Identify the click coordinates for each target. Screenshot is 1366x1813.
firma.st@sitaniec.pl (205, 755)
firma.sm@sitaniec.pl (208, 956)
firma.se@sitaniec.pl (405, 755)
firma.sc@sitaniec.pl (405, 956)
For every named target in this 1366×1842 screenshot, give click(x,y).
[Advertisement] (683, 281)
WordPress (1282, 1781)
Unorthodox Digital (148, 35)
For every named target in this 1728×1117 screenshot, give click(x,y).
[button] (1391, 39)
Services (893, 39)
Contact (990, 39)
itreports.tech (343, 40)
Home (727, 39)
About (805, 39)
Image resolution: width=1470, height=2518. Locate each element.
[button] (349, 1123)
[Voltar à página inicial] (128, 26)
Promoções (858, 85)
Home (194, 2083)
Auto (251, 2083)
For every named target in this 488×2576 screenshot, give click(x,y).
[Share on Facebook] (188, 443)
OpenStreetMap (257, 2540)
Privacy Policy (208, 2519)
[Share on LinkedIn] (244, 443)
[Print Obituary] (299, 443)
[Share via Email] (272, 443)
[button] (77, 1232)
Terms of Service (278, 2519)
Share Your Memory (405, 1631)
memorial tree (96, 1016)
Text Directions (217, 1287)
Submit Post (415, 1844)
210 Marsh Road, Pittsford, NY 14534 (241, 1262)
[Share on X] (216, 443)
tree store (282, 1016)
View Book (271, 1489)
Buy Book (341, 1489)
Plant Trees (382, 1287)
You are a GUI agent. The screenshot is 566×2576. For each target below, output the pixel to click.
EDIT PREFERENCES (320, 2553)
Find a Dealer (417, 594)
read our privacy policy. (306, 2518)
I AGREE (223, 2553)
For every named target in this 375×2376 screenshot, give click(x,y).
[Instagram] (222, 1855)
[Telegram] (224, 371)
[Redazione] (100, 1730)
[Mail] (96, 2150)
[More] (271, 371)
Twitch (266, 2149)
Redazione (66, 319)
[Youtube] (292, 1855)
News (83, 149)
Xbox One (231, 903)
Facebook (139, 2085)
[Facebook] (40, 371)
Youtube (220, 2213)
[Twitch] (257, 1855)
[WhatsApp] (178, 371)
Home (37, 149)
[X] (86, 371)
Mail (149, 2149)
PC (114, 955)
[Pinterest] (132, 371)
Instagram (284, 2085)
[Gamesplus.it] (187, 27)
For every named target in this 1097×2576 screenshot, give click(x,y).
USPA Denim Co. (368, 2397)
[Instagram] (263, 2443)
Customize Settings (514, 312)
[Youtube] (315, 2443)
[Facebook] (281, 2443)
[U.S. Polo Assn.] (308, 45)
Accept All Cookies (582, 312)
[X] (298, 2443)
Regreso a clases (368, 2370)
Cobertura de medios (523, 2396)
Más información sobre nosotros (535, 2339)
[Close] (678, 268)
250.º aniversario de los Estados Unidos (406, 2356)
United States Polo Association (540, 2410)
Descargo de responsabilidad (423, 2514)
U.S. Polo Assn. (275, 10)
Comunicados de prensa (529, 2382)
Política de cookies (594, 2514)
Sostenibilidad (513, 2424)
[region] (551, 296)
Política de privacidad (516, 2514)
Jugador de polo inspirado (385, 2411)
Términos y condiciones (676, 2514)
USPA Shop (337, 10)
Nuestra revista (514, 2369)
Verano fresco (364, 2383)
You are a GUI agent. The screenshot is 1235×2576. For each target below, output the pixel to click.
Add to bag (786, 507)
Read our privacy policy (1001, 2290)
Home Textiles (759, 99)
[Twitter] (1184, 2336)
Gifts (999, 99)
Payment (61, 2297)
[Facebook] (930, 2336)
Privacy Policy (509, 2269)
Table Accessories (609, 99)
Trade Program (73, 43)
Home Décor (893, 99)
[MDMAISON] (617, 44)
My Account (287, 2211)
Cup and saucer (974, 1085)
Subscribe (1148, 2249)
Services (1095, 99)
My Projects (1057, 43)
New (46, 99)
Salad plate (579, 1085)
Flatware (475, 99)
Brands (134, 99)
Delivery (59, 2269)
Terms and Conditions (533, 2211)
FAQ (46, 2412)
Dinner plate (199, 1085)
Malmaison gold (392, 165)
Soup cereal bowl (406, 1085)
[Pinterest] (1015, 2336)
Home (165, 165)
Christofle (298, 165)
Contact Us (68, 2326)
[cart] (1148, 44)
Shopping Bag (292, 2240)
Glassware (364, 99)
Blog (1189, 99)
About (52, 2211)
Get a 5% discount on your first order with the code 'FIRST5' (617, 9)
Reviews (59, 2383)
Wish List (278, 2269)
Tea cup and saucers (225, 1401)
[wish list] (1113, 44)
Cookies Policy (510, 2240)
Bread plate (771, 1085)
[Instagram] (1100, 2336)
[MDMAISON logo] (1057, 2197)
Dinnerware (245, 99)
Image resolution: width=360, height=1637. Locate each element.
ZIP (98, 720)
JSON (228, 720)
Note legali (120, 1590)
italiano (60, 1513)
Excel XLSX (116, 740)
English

____________________

WHAT IS EXPECTED: From the listing above, pick out every line containing "resolution".

OUTPUT OF THE EXERCISE:
Image resolution: width=1470, height=2518. Locate each element.
Image resolution: width=360, height=1637. Locate each element.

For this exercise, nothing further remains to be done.